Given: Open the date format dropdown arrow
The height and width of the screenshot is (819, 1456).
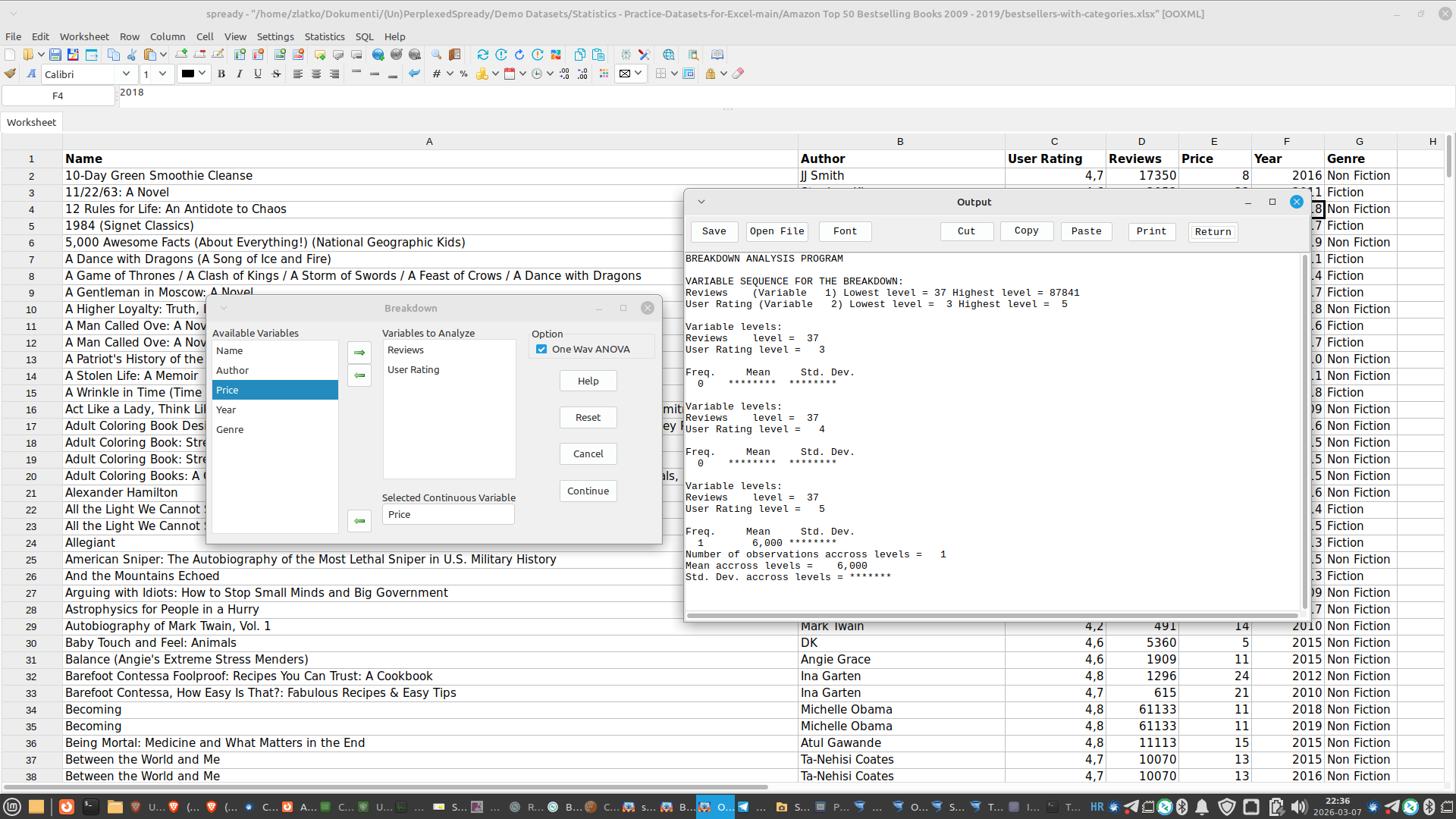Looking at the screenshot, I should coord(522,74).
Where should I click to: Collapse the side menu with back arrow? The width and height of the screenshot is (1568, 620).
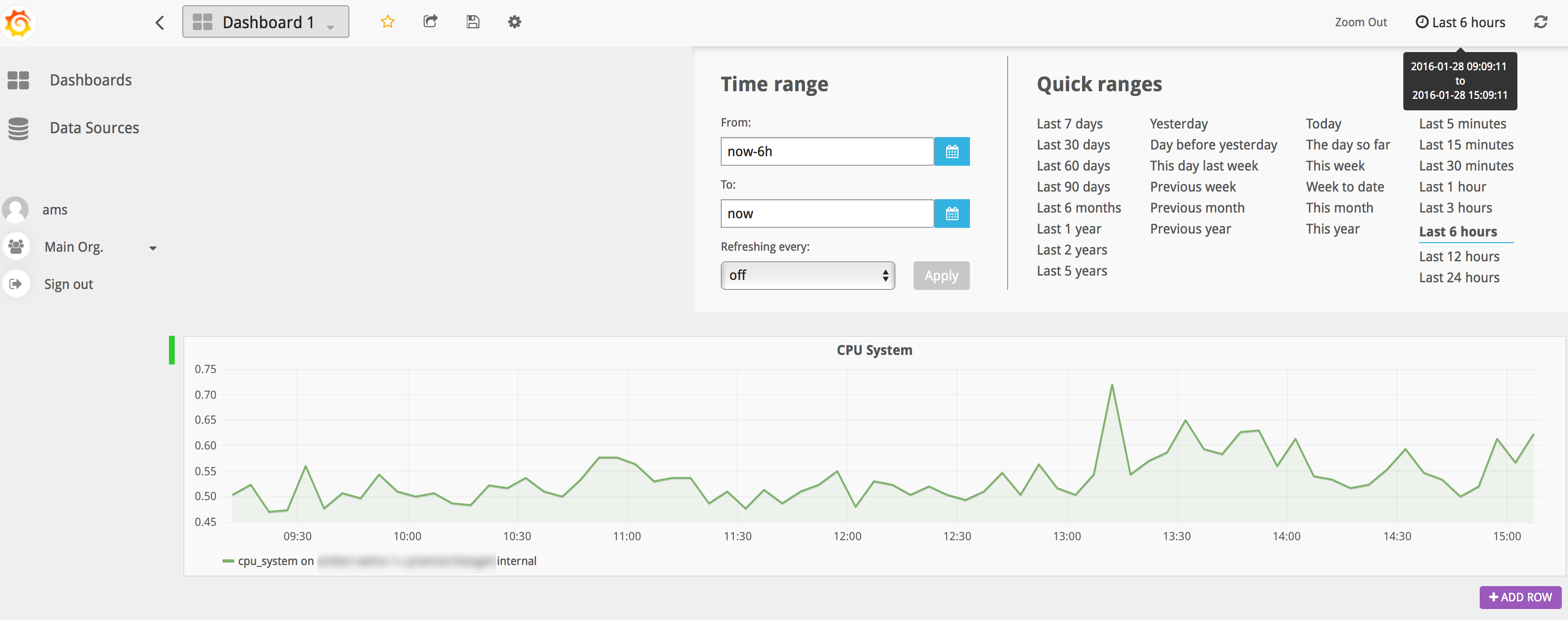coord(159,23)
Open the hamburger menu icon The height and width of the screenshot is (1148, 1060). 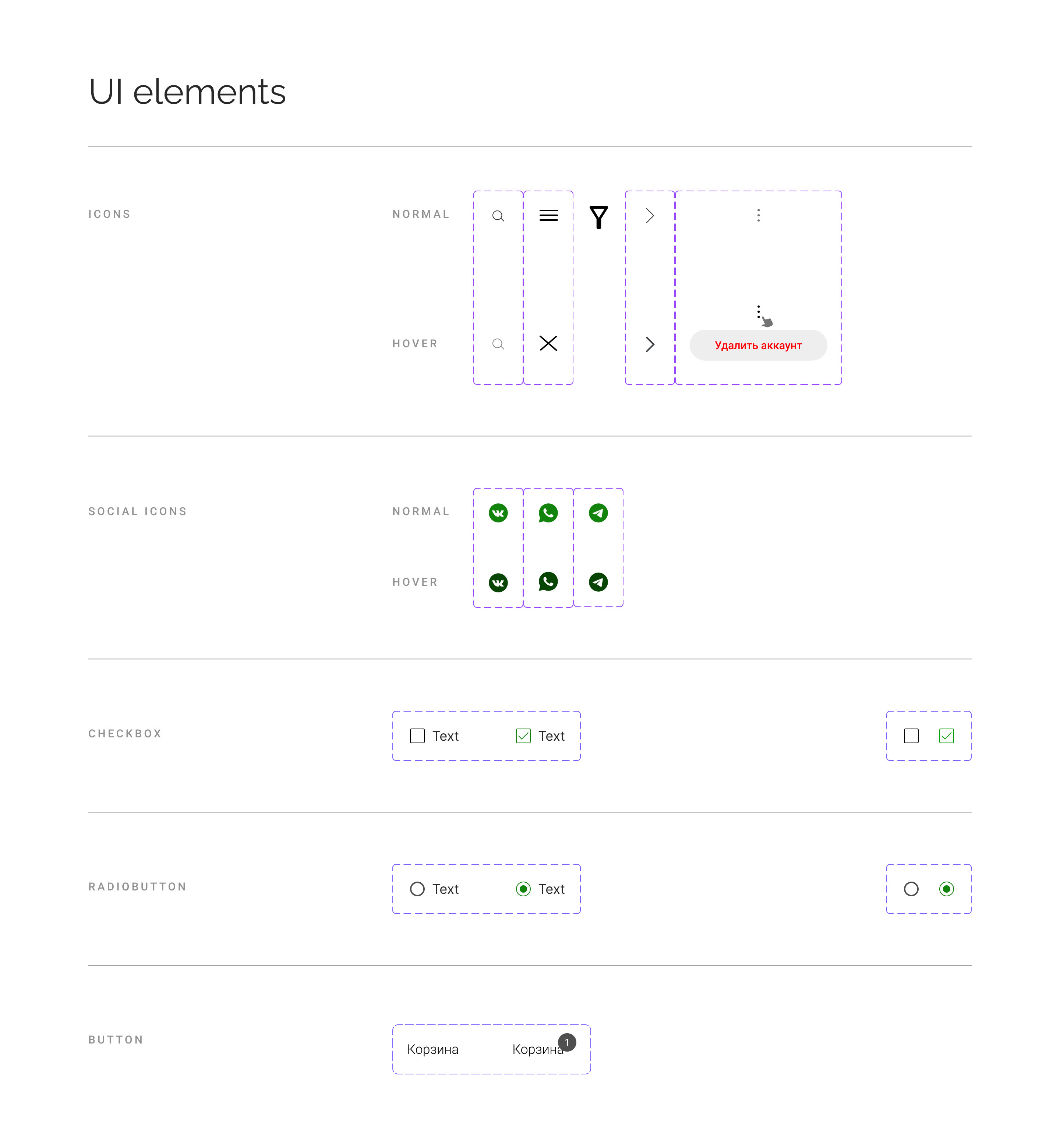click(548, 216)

##############################

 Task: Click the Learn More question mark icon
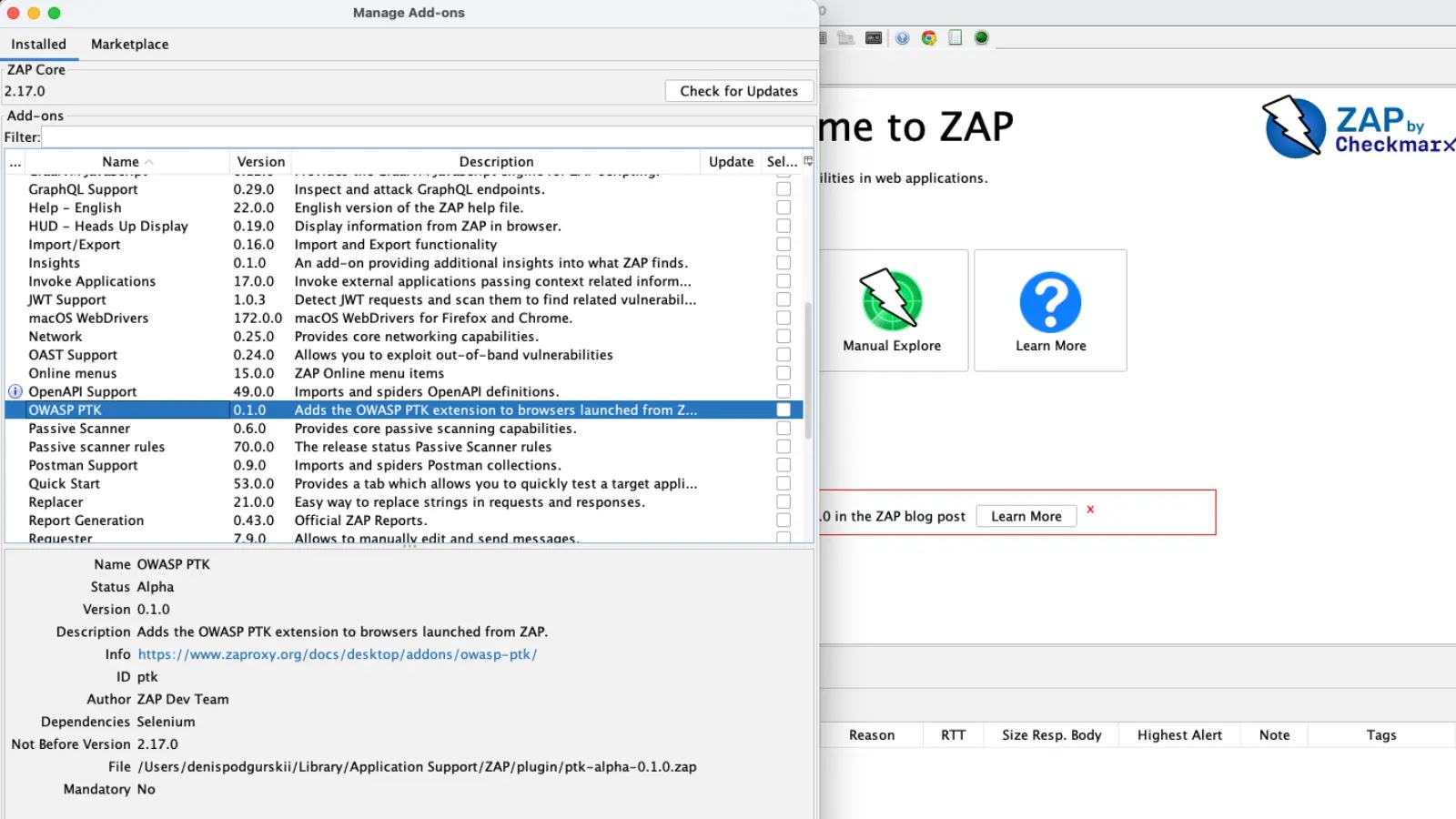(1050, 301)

##############################

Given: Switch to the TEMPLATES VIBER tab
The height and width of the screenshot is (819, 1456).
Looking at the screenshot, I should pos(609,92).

##############################

§ **Problem to solve**
Would you filter the records and copy each line that contains the word "Given"?

§ **Answer space**
Given: Open the date format dropdown arrow
Given: Switch to the TEMPLATES VIBER tab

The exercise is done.